Naturally, the invention is not limited to the embodiments described with reference to the figures, and variants could be considered without departing from the scope of the invention.
For example, in the embodiment shown in FIGS. 1 and 2 , the flexible pawls 15 are arranged on the ratchet 3 and the first set of teeth 6 is arranged on the winding shaft 5.
But in another embodiment, not shown, it is possible to dispose the flexible pawls on the winding shaft and to arrange a first set of teeth inside the ratchet hub. The flexible leafs of the flexible pawls extend from the winding shaft towards the ratchet hub so as to cooperate with the first set of teeth.
Thus, as long as the torque exerted on the flexible pawls is below a threshold value, the ratchet drives the winding shaft, and when the torque exerted on the flexible pawls exceeds the threshold value, the flexible leafs bend and no longer mesh with the first set of teeth, the ratchet rotating without driving the winding shaft.

Claims

1. A winding device (1) for a barrel (2) provided with a spring, comprising:

a ratchet (3) mounted on a rotary winding shaft (5), the rotary winding shaft (5) being a winding shaft of the barrel (2), the rotation of which coils the barrel (2);

a winding gear train (4) meshing with the ratchet (3), the rotation of the winding gear train (4) causing the rotation of the ratchet (3) and that of the rotary winding shaft (5) by applying a torque to the ratchet (3); and

disconnecting means (10) for disconnecting the ratchet (3) and the rotary winding shaft (5), the disconnection means (10) being arranged on the ratchet (3) and on the rotary winding shaft (5), and disconnecting the ratchet (3) and the rotary winding shaft (5) when the torque applied to the ratchet (3) substantially exceeds a threshold value, when the barrel (2) is fully coiled.

2. The winding device according to claim 1, wherein the disconnection means (10) comprise a plurality of flexible pawls (15) and a first set of teeth (6), the flexible pawls (15) cooperating with the first set of teeth (6) to transmit the torque from the ratchet (3) to the rotary winding shaft (5) to cause it to rotate.

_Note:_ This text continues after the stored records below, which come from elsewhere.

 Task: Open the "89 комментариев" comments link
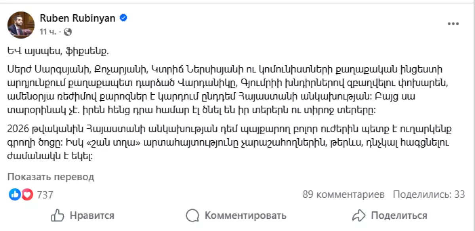pyautogui.click(x=344, y=195)
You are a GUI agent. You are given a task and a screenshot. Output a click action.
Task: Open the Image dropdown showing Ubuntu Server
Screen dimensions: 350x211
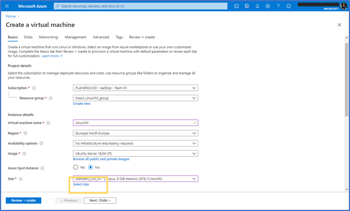click(135, 154)

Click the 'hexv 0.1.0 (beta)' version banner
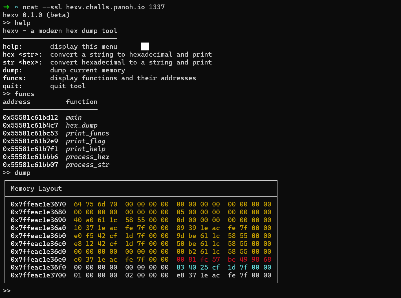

3. The winding device according to claim 2, wherein the flexible pawls (15) engage with the first set of teeth (6) when the torque is below the threshold value.

4. The winding device according to claim 2, wherein the flexible pawls (15) bend when the torque is substantially greater than the threshold value, so that the flexible pawls (15) no longer mesh with the first set of teeth (6), the rotation of the ratchet (3) no longer driving the rotary winding shaft (5).

5. The winding device according to claim 2, wherein the first set of teeth (6) is arranged on the rotary winding shaft (5) and the flexible pawls (15) are arranged on the ratchet (3).

6. The winding device according to claim 5, wherein the ratchet (3) comprises a hub (7) on which the flexible pawls (15) are arranged, the flexible pawls (15) extending towards the rotary winding shaft (5).

7. The winding device according to claim 5, wherein the rotary winding shaft (5) is arranged through the hub (7) of the ratchet (3), the first set of teeth (6) being arranged around the rotary winding shaft (5) at the hub.

8. The winding device according to claim 2, wherein the flexible pawls (15) are angularly distributed around the rotary winding shaft (5).

9. The winding device according to of claim 2, wherein each pawl (15) comprises a flexible leaf (16) and a tooth (17) arranged at the free end of the flexible leaf (16), the teeth (17) of the flexible pawls (15) cooperating with the first set of teeth (6).

10. The winding device according to claim 1, wherein the ratchet (3) comprises a peripheral rim (8) provided with a second peripheral set of teeth (11) cooperating with a third set of teeth (12) of the winding gear train (4).

11. The winding device according to claim 1, wherein the ratchet (3) is mounted on the barrel (2).

12. The winding device according to claim 1, wherein the rotary winding shaft (5) is the winding shaft of the barrel (2) allowing to coil the barrel (2) spring.

13. A horological movement comprising the barrel (2) and the barrel (2) winding device (1) according to claim 1.